George Shapter

 

 

 

 

 

 

 

 

 

 

 

 

 

When the opportunity arose to write a column with a hedonistic slant I felt relief; I always knew that the wild and frivolous hours of my youth spent amassing and archiving Mexican postage stamps from the 1860s would provide useful material for something. Even as I write this I sprawl naked upon a divan, nude except for a shower of collectable tiddlywinks, while Michael, the Chief Executive of Stanley Gibbons, shyly feeds me grapes.

It is not only for this current depravity, however, that my staircase in Trinity is of historical interest with regard to Cambridge hedonism. In the 1930s Wittgenstein occupied the room across the hall from mine, and A. E. Housman the room below his. During an attack of diarrhoea Wittgenstein begged Housman, in a message sent via the bedder, for use of the poet’s loo, then the only one on the staircase. The reply came back negative. Wittgenstein was informed that Housman’s stance as a ‘philosophical hedonist’ meant that he preferred not to give permission, no doubt to the German’s great constipation.

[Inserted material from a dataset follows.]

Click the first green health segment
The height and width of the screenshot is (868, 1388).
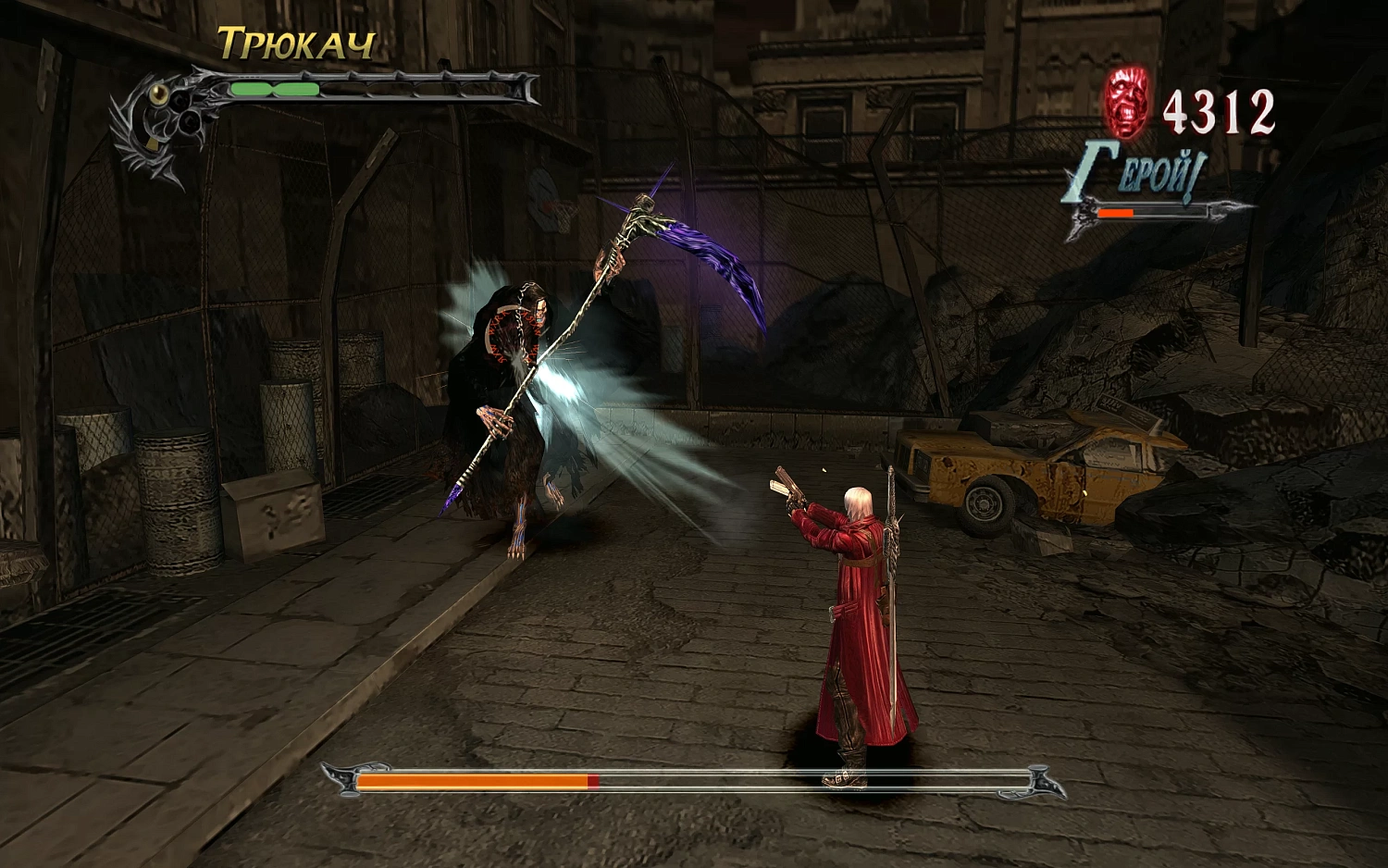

Perhaps those were lighter, brighter days, when amusement could be gleaned from the smaller things – things as small, that is, as watching the man Bertrand Russell called “the most perfect example of genius” waddle across the court rather rapidly. And yet it is a slightly calculated, stuffy joke of Housman’s – not quite a conceit of Bacchanalian proportion, a hedonism more technical than wild. Housman’s starchy revelry set against my more lush interaction with Michael, who has just now begun to tease my nipple coyly with an antique duster, serves to illustrate one of the seeming contradictions of Cambridge life. On the one hand we inhabit a city devoted to our higher faculties, a cool world of textbooks and pendulums, whilst on the other the University’s ivory towers teem with students indulging their lower faculties – their equally pendulous proclivities.

Debauchery and an excess of rational thought make unhappy bedfellows, who clumsily head-butt each other just when things are beginning to heat up. One of maturity’s markers is foresight, and after dalliance with pleasures of the moment even the crudely philosophical must soon turn an eye towards future revelry – must recognise that the latter is often limited by overindulgence in the former. Lechery is all about balance. Or, as our Prime Minister wisely has it, too many tweets might make a twat. Maximal licentiousness, then, becomes subject to a temporal calculation. Byron put the problem expertly in 1819 when he wrote to his accountant: “you are right about income – I must have it all—how the devil do I know that I may live a year or a month? – I wish I knew that I might regulate my spending in more ways than one. – As it is one always thinks there is but a span.” When he wrote that he was 31 years old and right to imagine but a span for both his sexual and economic spending, or, for that matter, for spending of any other kind, because five years later he too would be spent– dead of a fever contracted in Messolonghi.

To weigh intensity of experience against longevity is an impossible guess, but one that we must perpetually make. T. S. Eliot’s words “But our beginnings never know our ends!” capture Byron’s problem concerning foresight and its limits, but pun to add a further complication. Not only is it impossible to know where our actions will end us in the future – one sense of ‘ends’– but our true motivations, our ‘ends’ in the sense of our purposes, desires, are not always apparent at the incipience of our doings, even to ourselves. No one can be certain of what they want, nor how to get it, nor how long they have in which to do so. And yet some spans are more definite than others. Three years at Cambridge is one of them.